Voyager’s Collection drops more than 1 million catalogs a quarter to names from ProTeam’s other titles, including sports catalogs The Edge, Manny’s, Sidelines, and Hot Off the Ice, as well as names from rented lists. Through a partnership with American Airlines formed in 1998, Voyager’s also reaches an undisclosed number of buyers in-flight and mailed to selected names from the American Airlines Advantage frequent flier club. The catalog’s product mix includes private-label American Airlines luggage ($50-$450), compact travel umbrellas ($20), and Pentax camera kits ($299).

Sales at Santa Barbara, CA-based travel accessories cataloger Magellan’s have increased 20% between 1999 and 2000, says president John McManus, in part because, “More people are at the age where they have the time and ability to travel.” He also attributes growth to increased emphasis on Magellan’s two-year-old Website, which addresses customers’ need for quick service: “Customers are calling in orders with one foot on the plane,” he says.

Last year, Magellan’s initiated a weekly sweepstakes campaign in which Website visitors who opted in for e-mail were eligible to win free luggage. The $20 million cataloger then sent these visitors periodic e-mails promoting product in connection with recent media travel events. “If there is a story on unsafe cabin air, for instance, we’ll promote a product that alleviates this problem,” says McManus.

Still, while the Website, accounting for 30% of sales, has contributed to Magellan’s growth, 60%-65% of Magellan’s sales stem from the catalog. (The remaining sales come from the company’s Santa Barbara outlet).

Online cataloger Christine Columbus.com also found that travel commands attention on the Web. “Every year our sales double,” says Annette Zientek, founder of the Lake Oswego, OR-based site, which sells travel products tailored for women. Business is so good, in fact, that Zientek hopes to secure enough financing to relaunch her print catalog that she launched in 1995 and ceased printing in 1997.

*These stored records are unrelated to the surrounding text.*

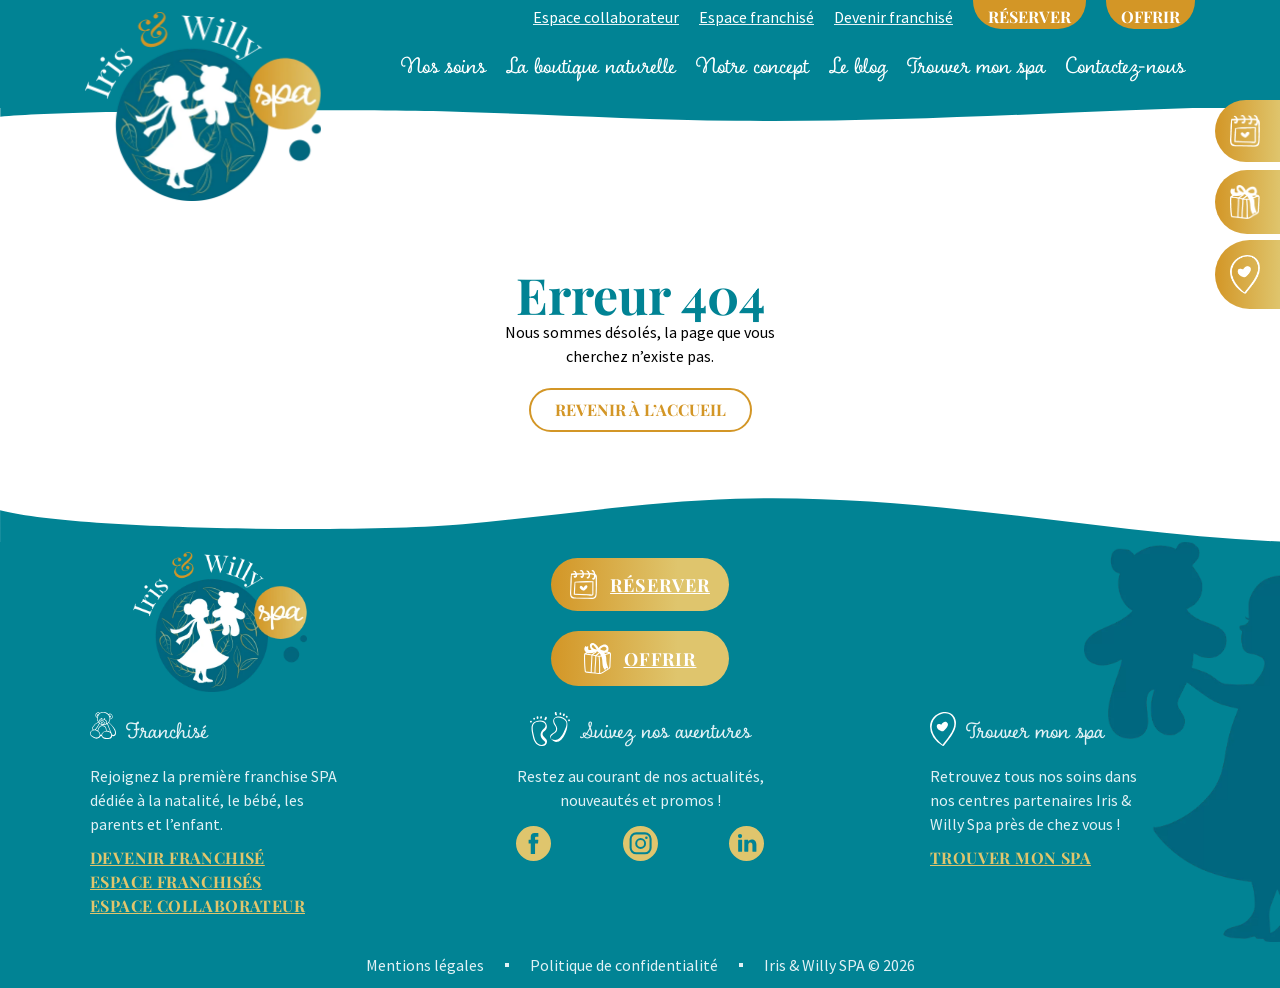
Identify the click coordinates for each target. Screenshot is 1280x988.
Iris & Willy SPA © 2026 (839, 965)
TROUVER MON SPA (1010, 857)
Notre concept (752, 65)
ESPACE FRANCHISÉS (176, 881)
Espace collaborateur (606, 17)
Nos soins (443, 65)
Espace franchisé (756, 17)
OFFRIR (1150, 16)
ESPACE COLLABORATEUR (197, 905)
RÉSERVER (1029, 16)
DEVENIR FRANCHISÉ (177, 857)
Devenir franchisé (893, 17)
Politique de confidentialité (624, 965)
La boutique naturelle (591, 65)
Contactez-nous (1125, 65)
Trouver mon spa (976, 65)
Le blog (858, 65)
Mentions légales (425, 965)
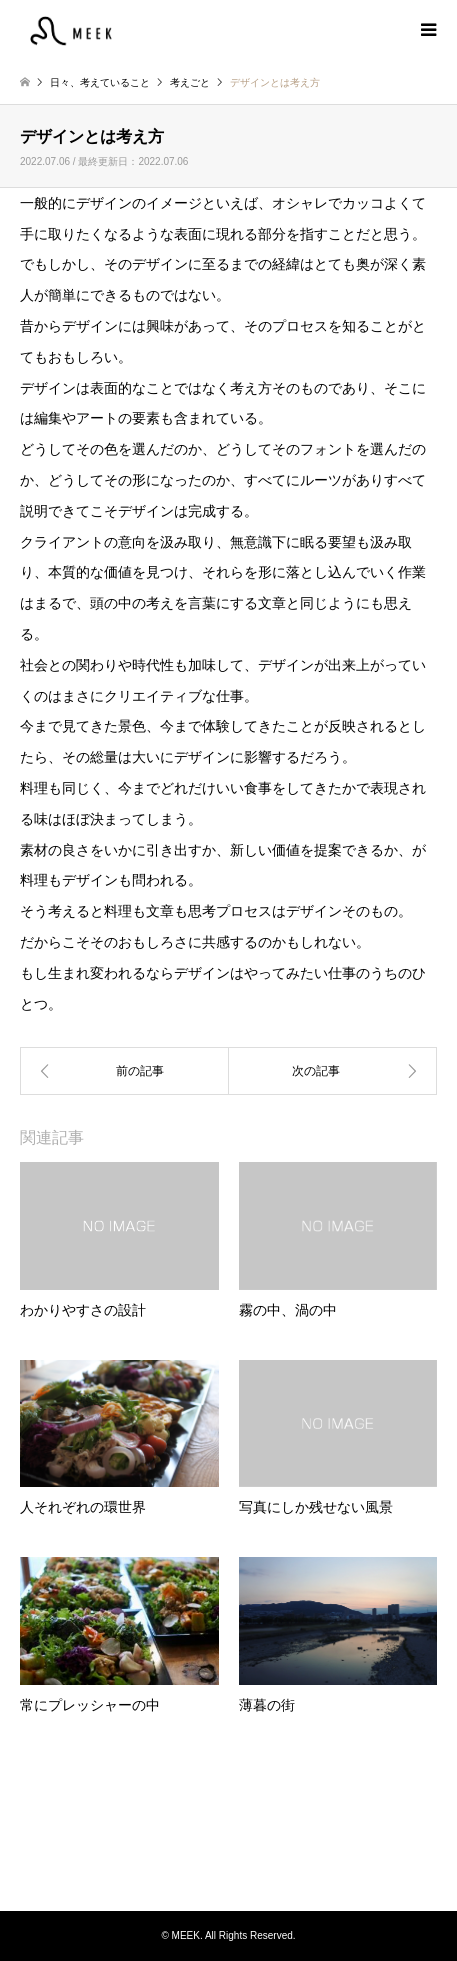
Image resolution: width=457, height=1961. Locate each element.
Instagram (229, 1870)
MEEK (229, 1835)
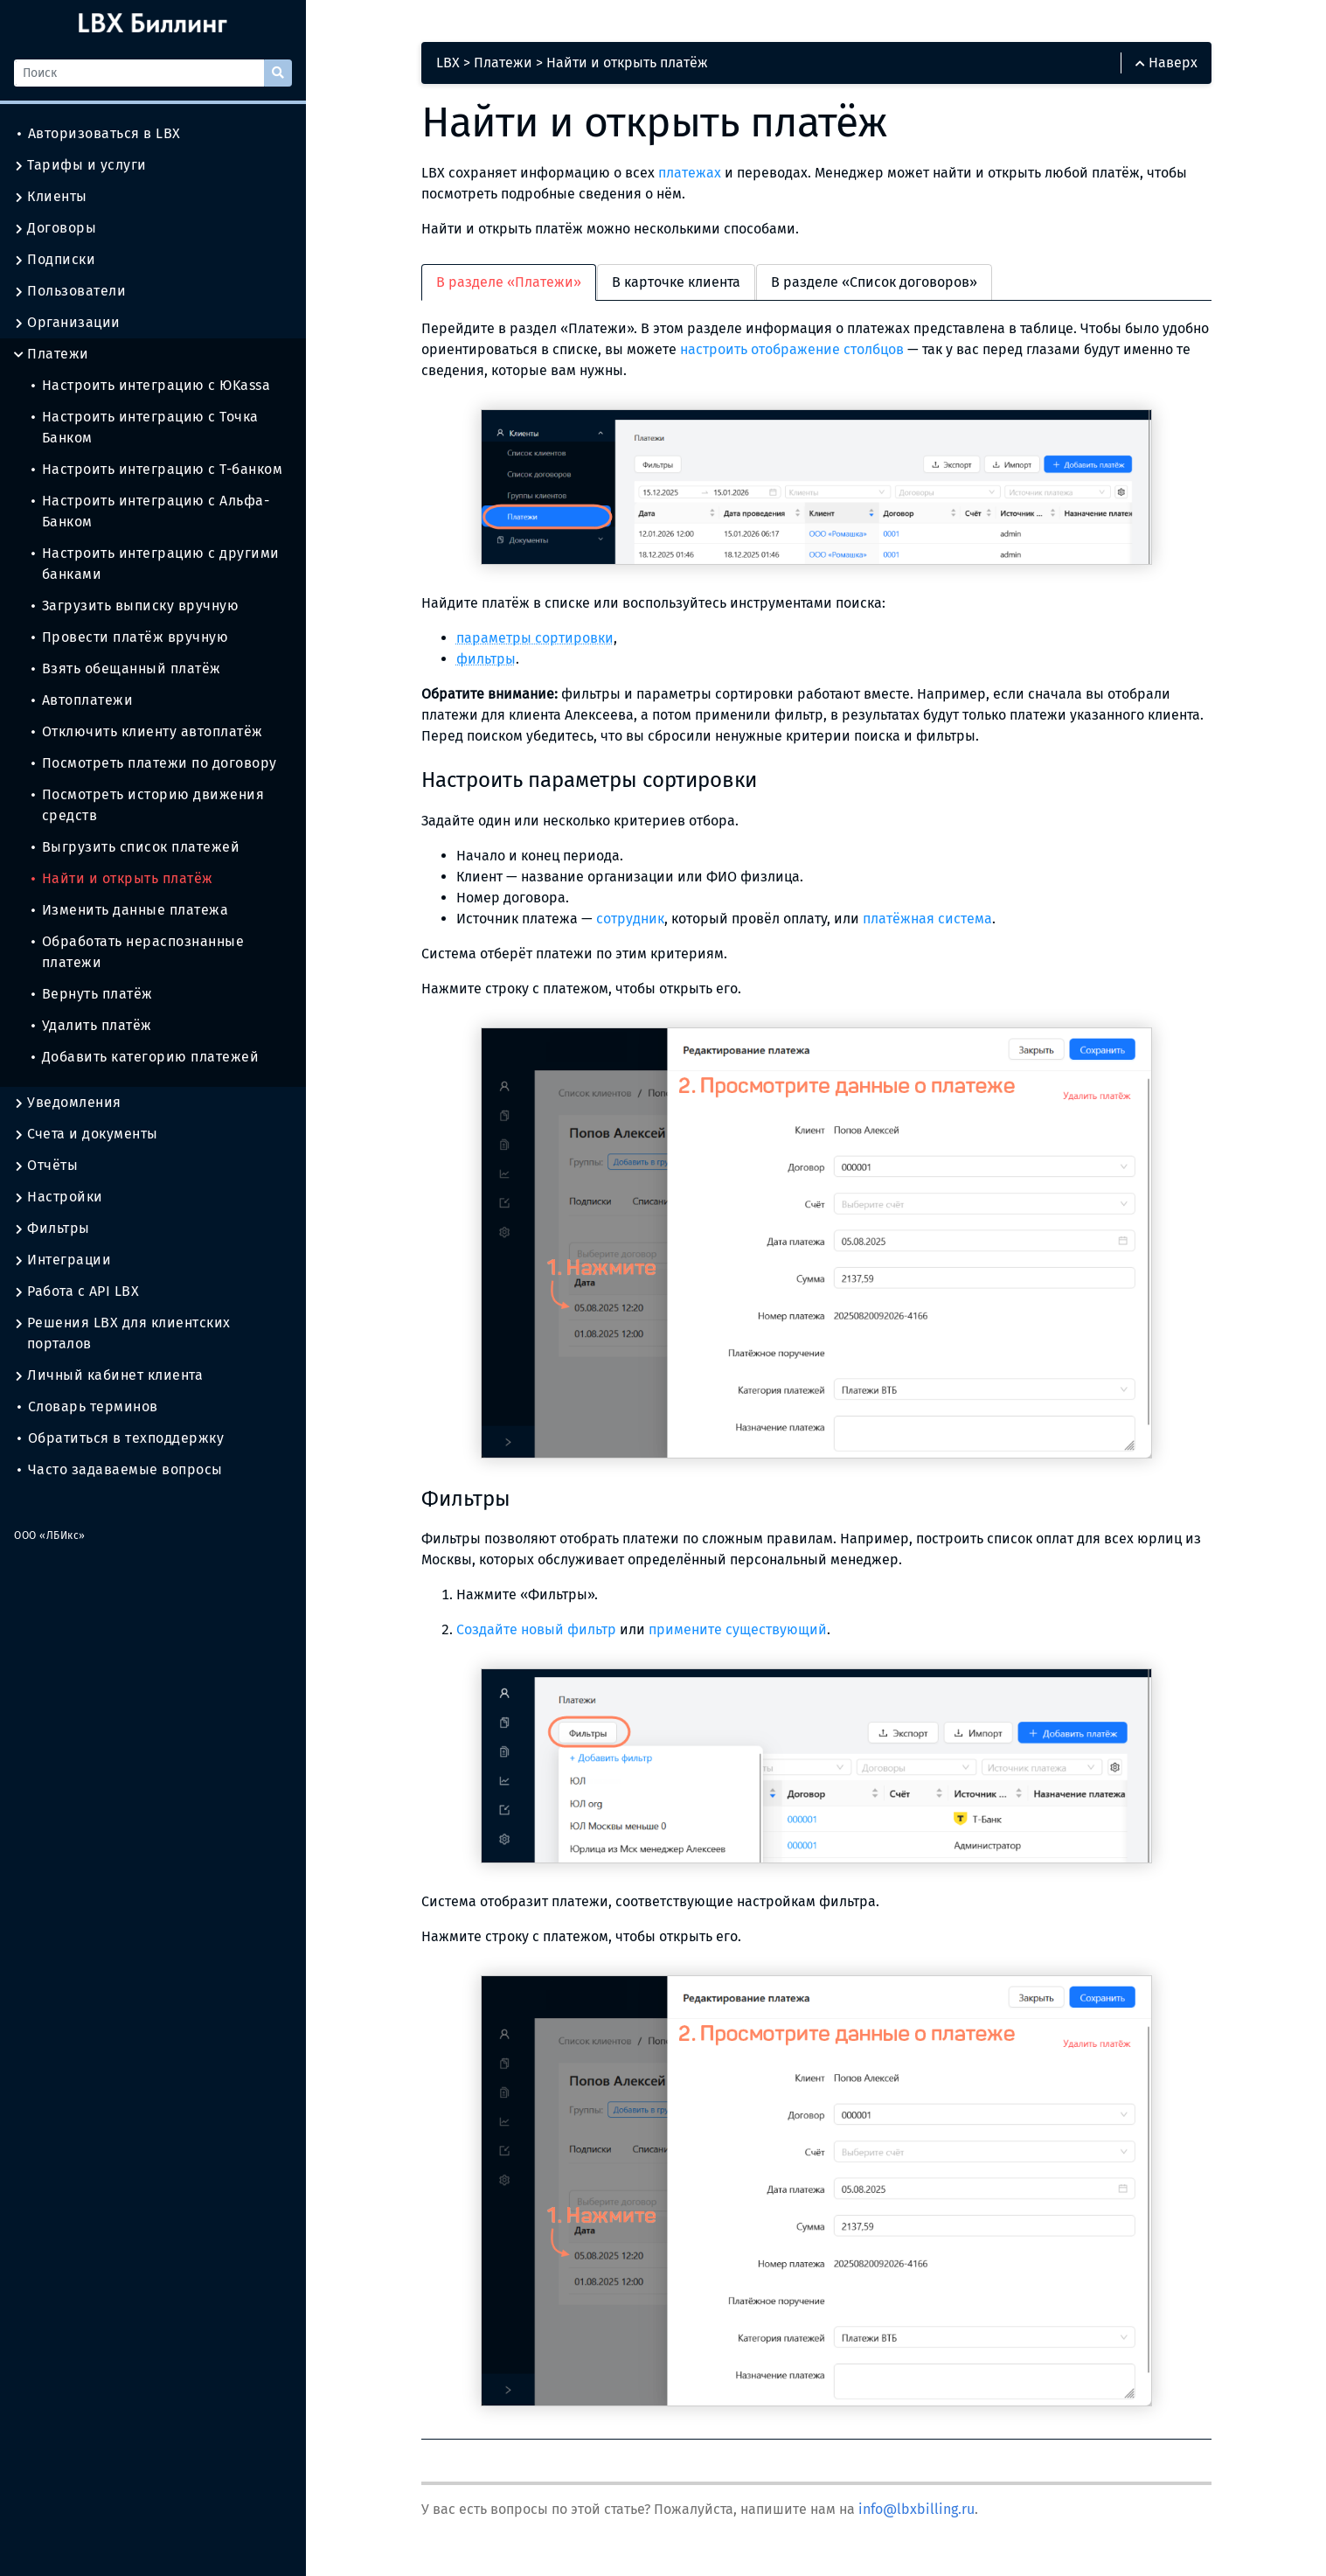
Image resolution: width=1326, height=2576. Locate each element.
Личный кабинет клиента (108, 1375)
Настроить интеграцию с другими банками (155, 563)
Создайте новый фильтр (536, 1629)
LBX (448, 62)
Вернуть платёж (92, 993)
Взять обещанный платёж (126, 668)
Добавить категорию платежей (145, 1056)
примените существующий (738, 1629)
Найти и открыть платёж (122, 878)
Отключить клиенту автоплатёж (147, 731)
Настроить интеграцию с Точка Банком (145, 427)
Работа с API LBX (76, 1291)
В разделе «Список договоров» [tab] (874, 282)
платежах (689, 172)
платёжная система (927, 918)
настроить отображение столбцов (792, 349)
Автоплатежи (82, 700)
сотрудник (630, 918)
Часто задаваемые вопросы (120, 1469)
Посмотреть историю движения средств (147, 805)
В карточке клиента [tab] (676, 282)
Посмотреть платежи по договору (154, 763)
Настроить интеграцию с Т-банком (156, 469)
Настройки (58, 1197)
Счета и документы (86, 1134)
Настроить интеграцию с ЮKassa (150, 385)
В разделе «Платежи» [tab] (508, 282)
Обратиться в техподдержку (120, 1438)
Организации (67, 322)
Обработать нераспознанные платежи (137, 952)
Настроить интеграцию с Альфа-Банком (150, 511)
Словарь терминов (87, 1406)
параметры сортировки (535, 638)
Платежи (51, 354)
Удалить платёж (91, 1025)
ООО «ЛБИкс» (50, 1535)
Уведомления (67, 1102)
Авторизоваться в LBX (99, 133)
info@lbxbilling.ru (916, 2509)
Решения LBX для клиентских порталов (122, 1333)
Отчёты (46, 1165)
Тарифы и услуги (80, 165)
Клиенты (50, 196)
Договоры (55, 228)
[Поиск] (139, 73)
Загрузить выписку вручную (135, 605)
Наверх (1166, 62)
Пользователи (70, 291)
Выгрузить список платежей (135, 847)
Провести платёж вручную (129, 637)
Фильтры (52, 1228)
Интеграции (62, 1260)
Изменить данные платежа (129, 910)
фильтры (486, 659)
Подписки (54, 259)
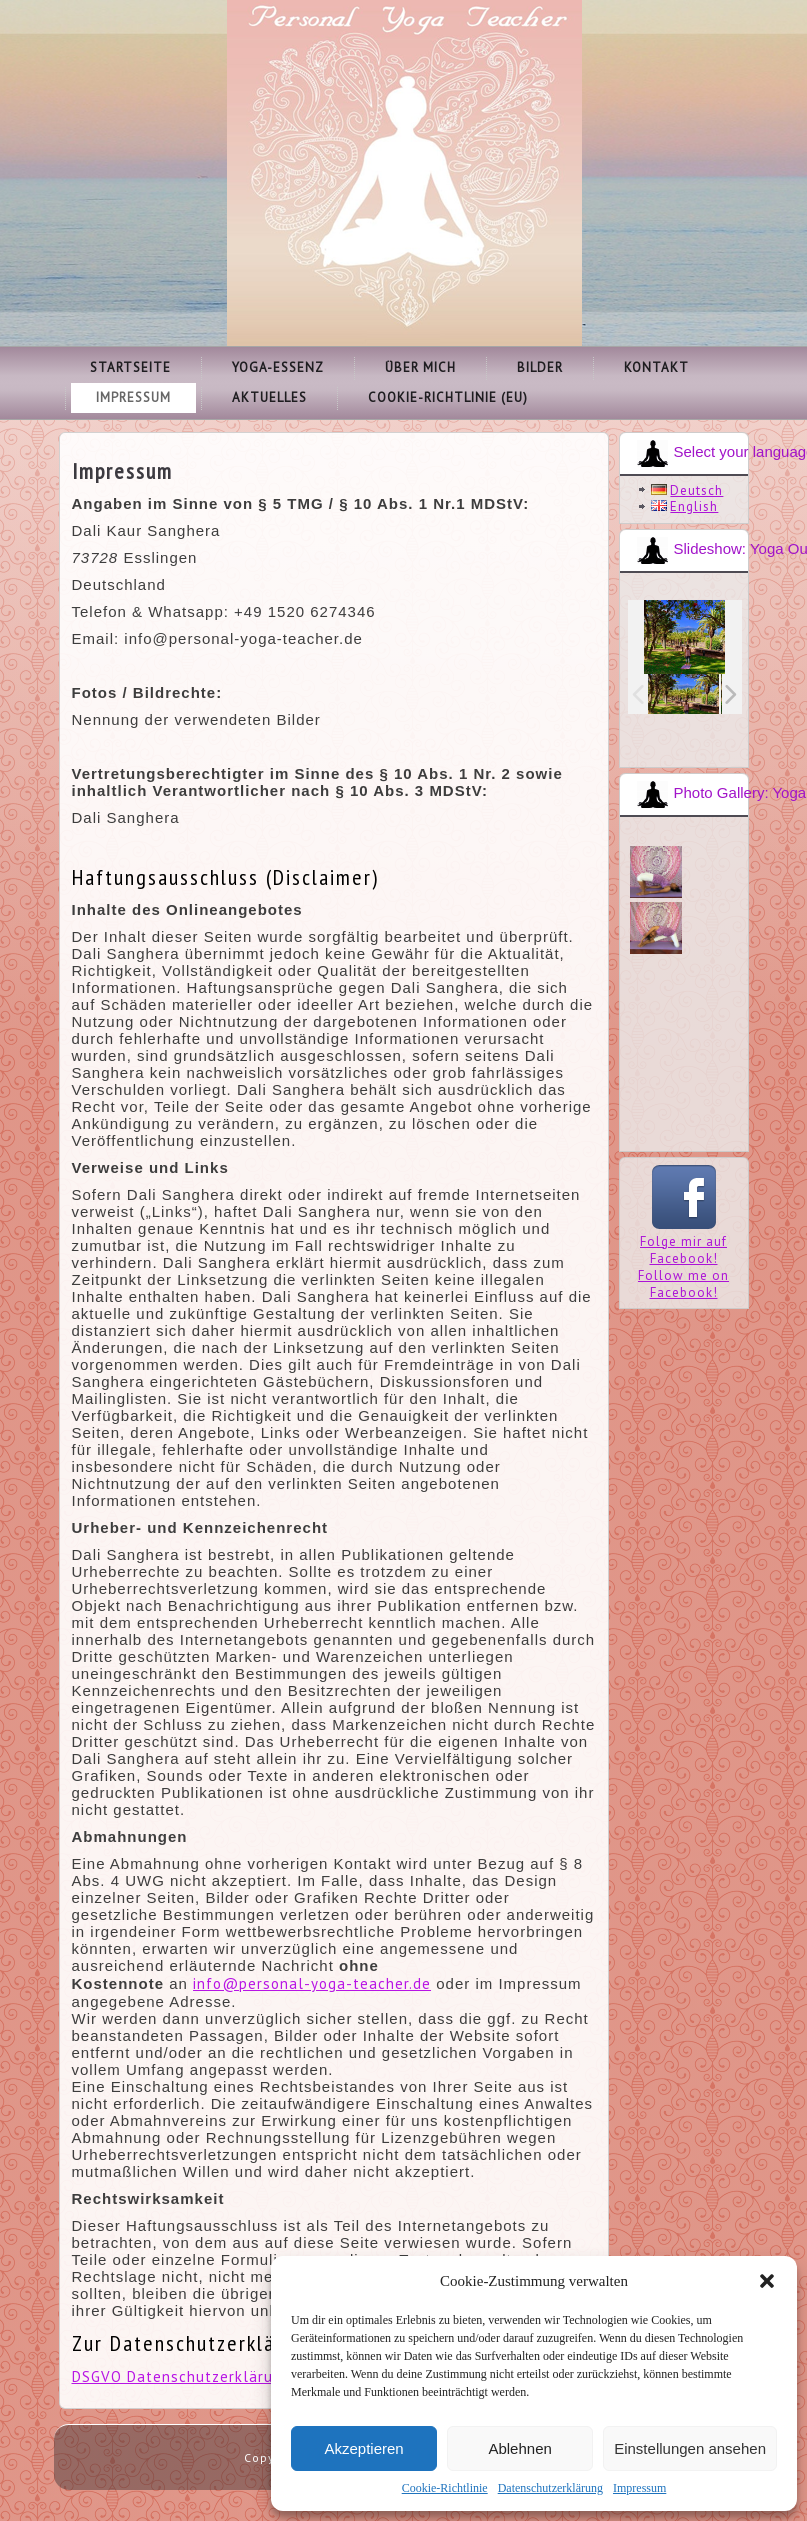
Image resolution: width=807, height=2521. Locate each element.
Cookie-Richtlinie (445, 2488)
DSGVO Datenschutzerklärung (181, 2376)
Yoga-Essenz (278, 367)
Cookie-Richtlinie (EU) (448, 397)
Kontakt (656, 367)
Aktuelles (269, 397)
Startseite (130, 367)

Growth through cross-promotion Cross-promotion opportunities are also helping to spur growth within the travel accessories niche. With print runs approaching 10 million a year, Magellan’s mails to its house list – approximately 400,000 24-month buyers – and also prospects extensively to lists from lifestyle catalogs, such as Fine Wine, and travel magazines. In addition, Magellan’s delivers catalogs in bulk to travel agents and tour operators.

“Travel agents now offer the service of guiding clients to products that meet their travel needs,” McManus says. “Also, agents often give a catalog gift certificate to clients in lieu of the traditional bon voyage flowers.” McManus estimates that business from travel agents accounts for less than 2% of his gross revenue.

Magellan’s isn’t the only cataloger to recognize the importance of winning over travel agents. Myron Silverman, president of Sharon, CT-based Traveler’s Checklist, an eight-page travel accessories catalog, offers a 10% discount to travel agents who promote its merchandise.

Similarly, several travel products catalogers – including Novato, CA-based TravelSmith Outfitters, Freeport, ME-based L.L. Bean Traveler, and Seattle-based Ex Officio – have partnered with Country Walkers, a catalog that sells walking vacations. Each year Country Walkers mails 3,000-4,000 of its partners’ books to its clients, along with product suggestions suited to their trips, says Bob Ellasser, general manager of the Waterbury, VT-based cataloger.

Growth of luggage and travel products within its overall apparel and accessories assortment encouraged cataloger Eddie Bauer to pursue a cross-merchandising venture with the Washington-based National Geographic. In November ’99, the two entities launched a branded line of travel merchandise, including games, journals, and small luggage items.

While some fear that an impending economic slowdown could dampen sales, many catalogers expect the travel goods cash cow to grow fatter. McManus forecasts 20% growth for Magellan’s in 2001: “Based on the size of the baby boomer market, “I see no reason sales would fall off.”